# SOURCE EXCERPT start

Employee non-solicitation agreements are designed to prevent current and former employees of a business from soliciting the business’s customers or employees for the purposes of competing in the same type of business. Non-solicitation agreements are sometimes included as a condition of employment, often memorialized at the time hire by way of a confidentiality or non-disclosure agreement, or a proprietary information and invention agreement. Non-solicitation agreements may also be included at the end of the employment relationship, generally in a severance or termination agreement.
Notwithstanding wide adoption and an arguably very compelling interest of the business, the state of California takes a strong stance against employee non-solicitation agreements and places a very high premium employee mobility and the right to work, and are now potentially unenforceable by law if drafted so broadly that it prevents the employee from practicing in their chosen profession, essentially becoming an impermissible non-competition agreement. Business and Professions Code § 16600 (“BPC”) provides that “every contract by which anyone is restrained from engaging in a lawful profession, trade, or business of any kind is to that extent void.” The general prohibition on the validity and enforceability of nonsolicitation agreements has very few legislative exceptions. 
Despite prior case law allowing certain employee non-solicitation agreements in “narrow” and “reasonable” circumstances, a recent decision by the California Court of Appeal on November 1, 2018 calls into question the validity of any type of employee non-solicitation agreement under any circumstances. This significant legal development is a good reminder for employers to review their employee agreements regularly with counsel. We have drafted this summary of the case and state of the law, as well as some best practices, for employers when making a determination about whether to include or enforce employee non-solicitation agreements in the employment context.
In AMN Healthcare, Inc. v. Aya Healthcare Services, Inc., 2018 Cal. App. LEXIS 998 (Nov. 1, 2018) (“AMN Healthcare”), the California Court of Appeal, Fourth Appellate District affirmed the trial court’s ruling invalidating AMN’s non-solicitation provision in its Confidentiality and Non-Disclosure Agreements (“CNDA”). Significantly, this decision also prevented AMN from enforcing or attempting to enforce the employee non-solicitation provision in its CNDA with any of its former employees.

# SOURCE EXCERPT end
# ROWS start

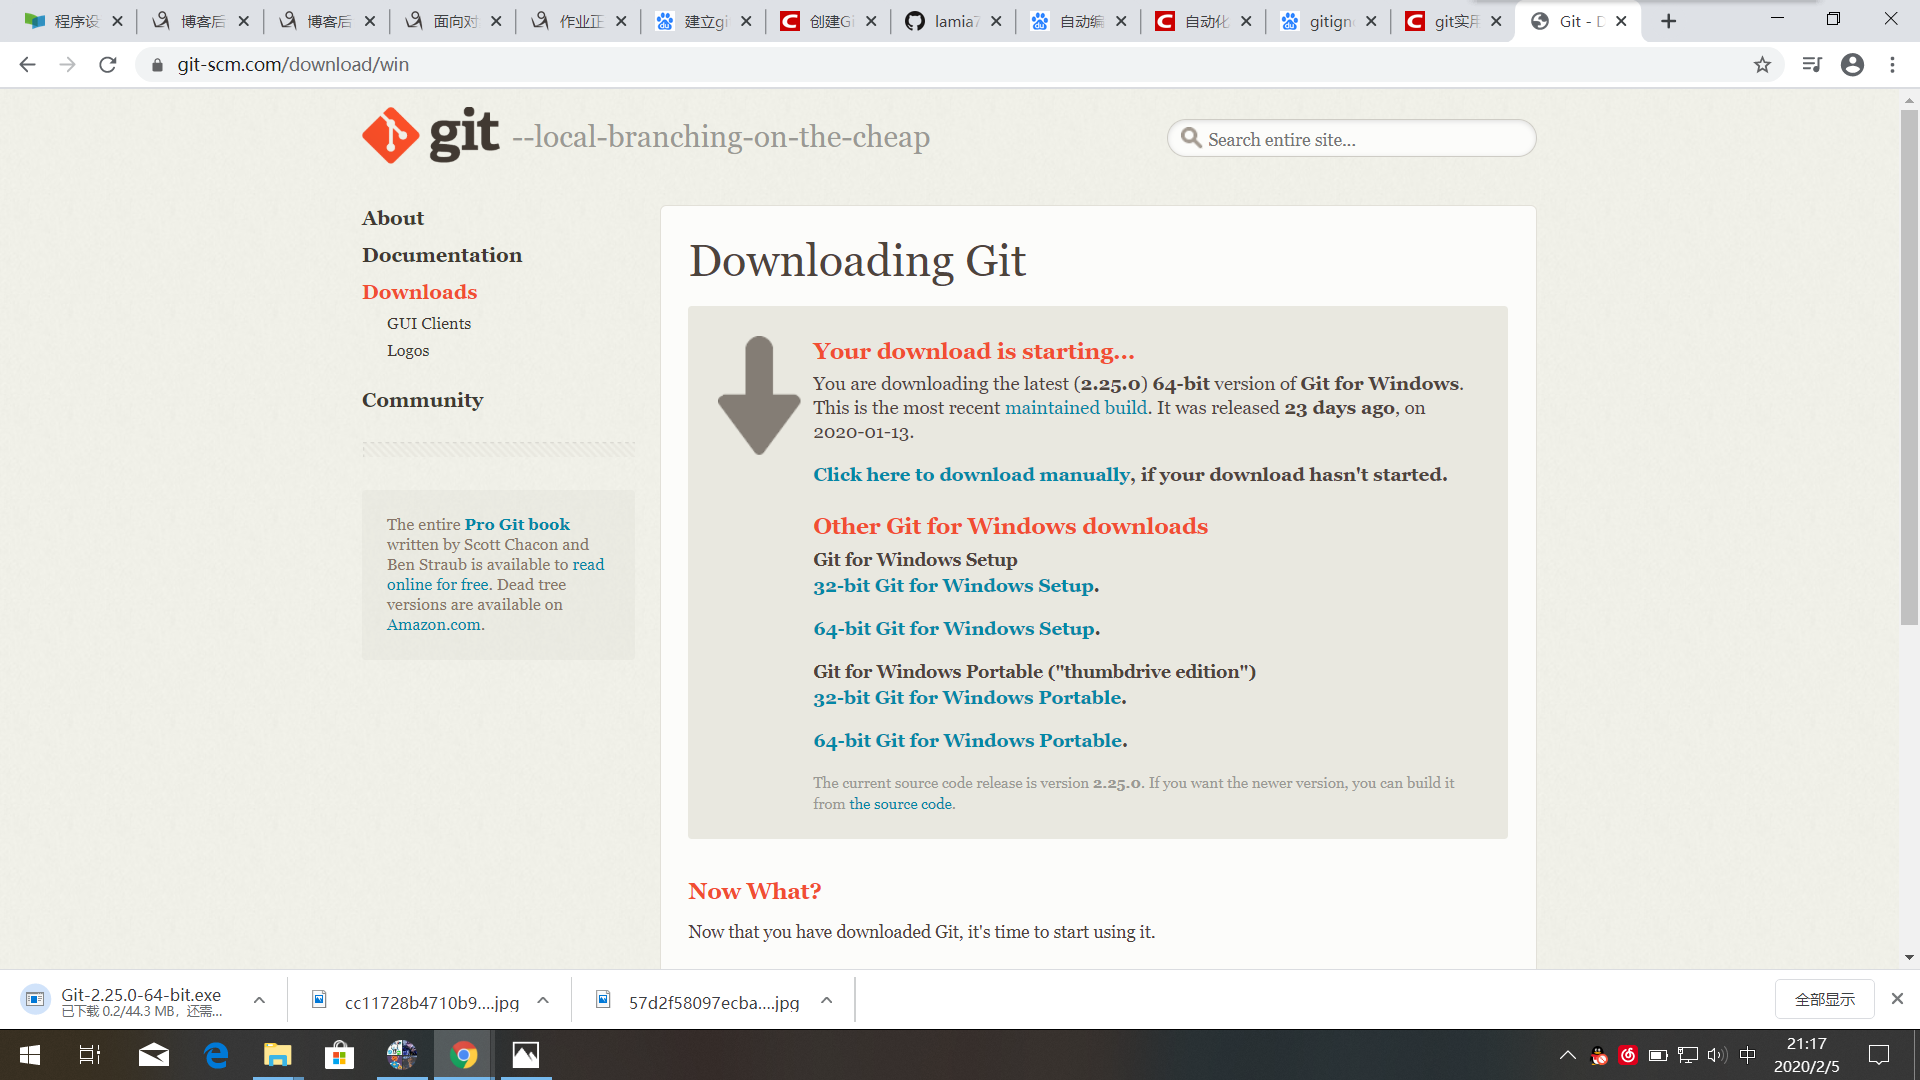This screenshot has height=1080, width=1920.
Task: Click the Git logo icon
Action: 391,135
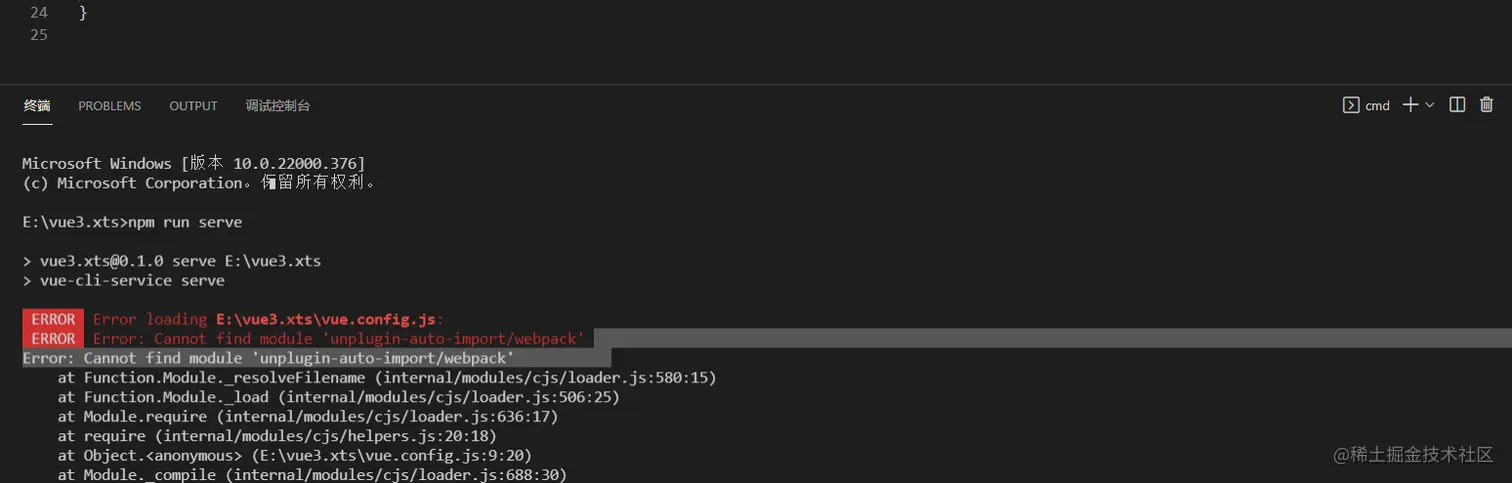
Task: Click the cmd terminal name label
Action: pyautogui.click(x=1378, y=106)
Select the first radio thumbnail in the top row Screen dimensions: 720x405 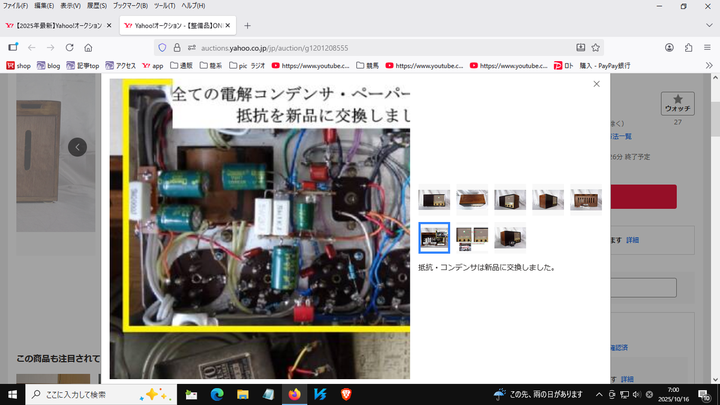coord(434,200)
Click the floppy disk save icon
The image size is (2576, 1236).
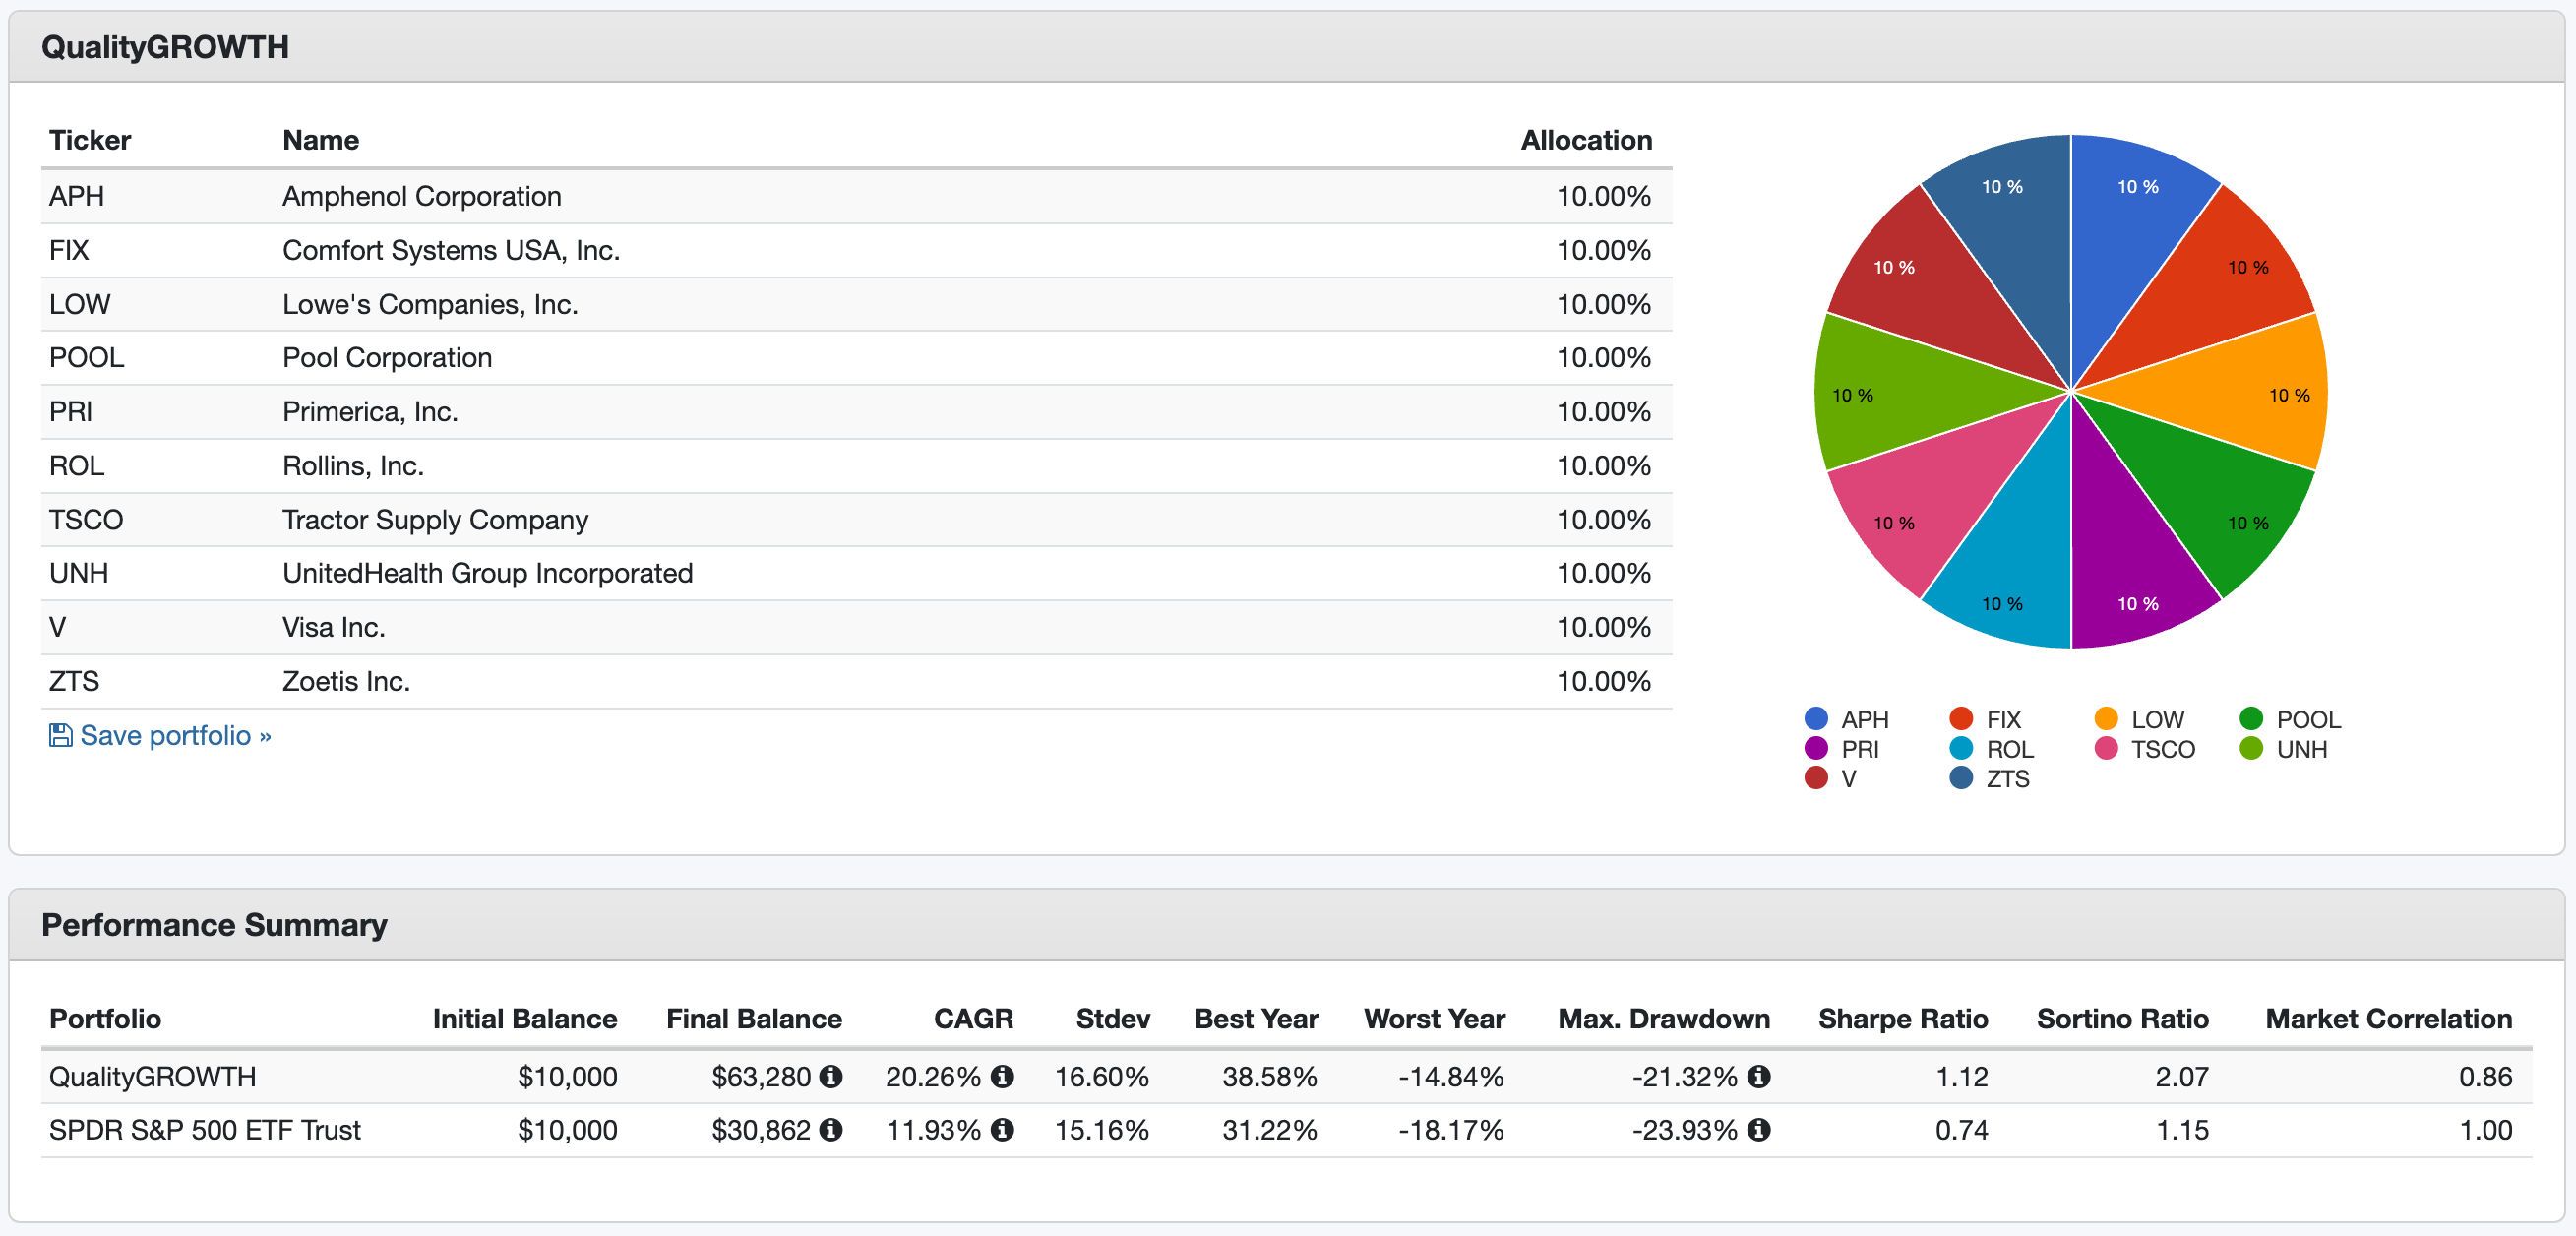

# ROWS end

WORK TO DO —
1. Please list every short name that the passage on employee non-solicitation agreements defines in parentheses, along with what each one stands for.
2. Continue the passage on employee non-solicitation agreements from its last sentence.
The records have no role in this work.

ANSWERS PROVIDED —
1.
- "BPC": Business and Professions Code § 16600
- "AMN Healthcare": AMN Healthcare, Inc. v. Aya Healthcare Services, Inc., 2018 Cal. App. LEXIS 998 (Nov. 1, 2018)
- "CNDA": Confidentiality and Non-Disclosure Agreements

2.
The case involved two competing businesses, AMN and Aya. Both companies are in the business of providing nurses to healthcare facilities on a temporary basis. Both companies rely on internal recruiters to locate and place these “traveling nurses” into healthcare facilities for thirteen-week assignments. As a condition of employment, AMN required its nurses to sign a CNDA prohibiting them, for at least one year after their employment, from soliciting any AMN employees to leave AMN. In this case, some recruiters left AMN to work for Aya, where they proceeded to recruit AMN nurses in contravention of the signed CNDA.
AMN sued Aya and the recruiters individually, for breach of the CNDA. AMN also argued that the identity of its employees was confidential information, and a trade secret, which Aya employees improperly used in its recruiting of AMN nurses. As to the breach of contract claim, Aya and the recruiters successfully argued that the employee non-solicitation provision in the CNDA was void under BPC § 16600. The Court, in reaching its decision, reasoned that because the recruiters were in the business of recruiting, any restriction on their ability to conduct those activities would be a restraint on their right to engage in their chosen profession, thus violating BPC § 16600. Following the California Supreme Courts rationale in Edwards v. Arthur Andersen LLP, (2008) 44 Cal.4th 937, the Court of Appeals went on to express doubt as to whether any employee non-solicitation agreement, in any context, would satisfy the requirements of BPC § 16600, despite some prior case law to the contrary. With respect to the trade secret argument, the Court did not find it persuasive, as the identity of employees does not constitute a protectable trade secret.
What you need to know
- In nearly all circumstances, a restrictive covenant limiting an employee’s ability to engage in his or her chosen profession will not pass muster under BPC § 16600.
- A violation of BPC § 16600 may also violate California’s Unfair Practices Act by engaging in unlawful business practices.
- A business should not depend upon employee non-solicitation agreements as a contractual vehicle to prevent the disclosure of trade secrets.
- Employment agreements, non-disclosure and confidentiality agreements, severance agreements, employee handbooks and any other employment related contracts may be voidable if an unenforceable non-solicitation provision is contained within the document.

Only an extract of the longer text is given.